Drops of Rain by Kathryn Andrews
Sometimes I think to myself, “How did I get here?” Then the pain hits and I remember…it’s because she’s gone. I now live in a new town, go to a new school, and I’m supposed to be moving on with my new life. Only, I no longer know who I am anymore. Dancing is all I have left and every day I feel completely alone. Silence has become the theme song to my life. She said to find some joy and light, but I don’t know how. Mostly, I feel surrounded in darkness…that is until I meet him.
I have only one goal, in 298 days I’m going to drive away from this small beach town and never return. People are always watching me closely, too close, and I’m tired of wearing a mask. I need to be free. Swimming is my ticket out of here and I remind myself daily to fly under the radar, stick to my routine, and under no circumstances let anything distract me. I’m not as perfect as they think, most days I am drowning in guilt. I’m not sure I will ever be able to escape the feelings of shame, worthlessness, and just being unwanted…that is until I meet her.
“All right, let’s get started. Most of the time if someone is to ask you to describe yourself you would say that you’re a dancer, correct?”
I nod my head.
“Well, we want you to describe who you are, but leave the dancing out.”
I look at each of the eight faculty members and feel my heart rate pick up.

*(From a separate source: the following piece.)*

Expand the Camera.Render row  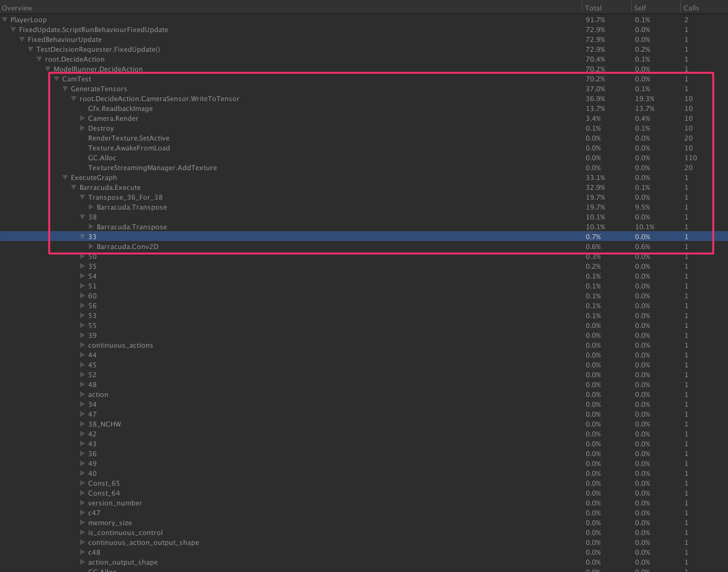pyautogui.click(x=83, y=118)
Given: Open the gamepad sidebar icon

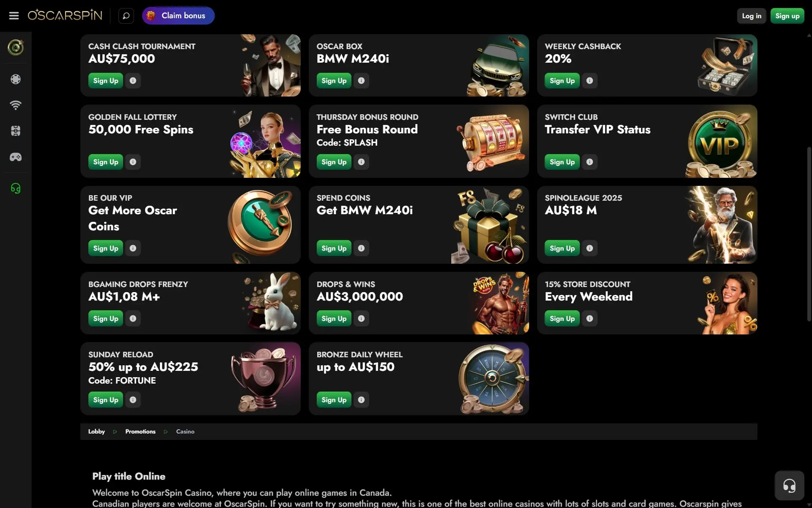Looking at the screenshot, I should [x=16, y=157].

They don’t waste any time trying to get to the core of me and of all the questions they could have asked, I don’t know how to best answer this question.
“If I remove the dancing element of my life, I don’t know who I am. I think that this is an evolving question because life changes so much, and so often that these changes can have an impact on who you are or who you think you are. If you had asked me this question one year ago, my answer would definitely be different than what it will be one year from now. Who am I today? I’m girl who is trying to follow her dreams.” This must not have been the kind of answer they’re looking for because each of them just stare at me. I straighten my back, pull down my shoulders, and smile while looking at each of them eye to eye.
“Perhaps you could elaborate on this a little bit more for us. What changes have taken place in your life to make you feel like you don’t know who you are?”
“My mother died.” All eight of them put their pens down and look up at me.
“Two hundred and three days ago. August second.”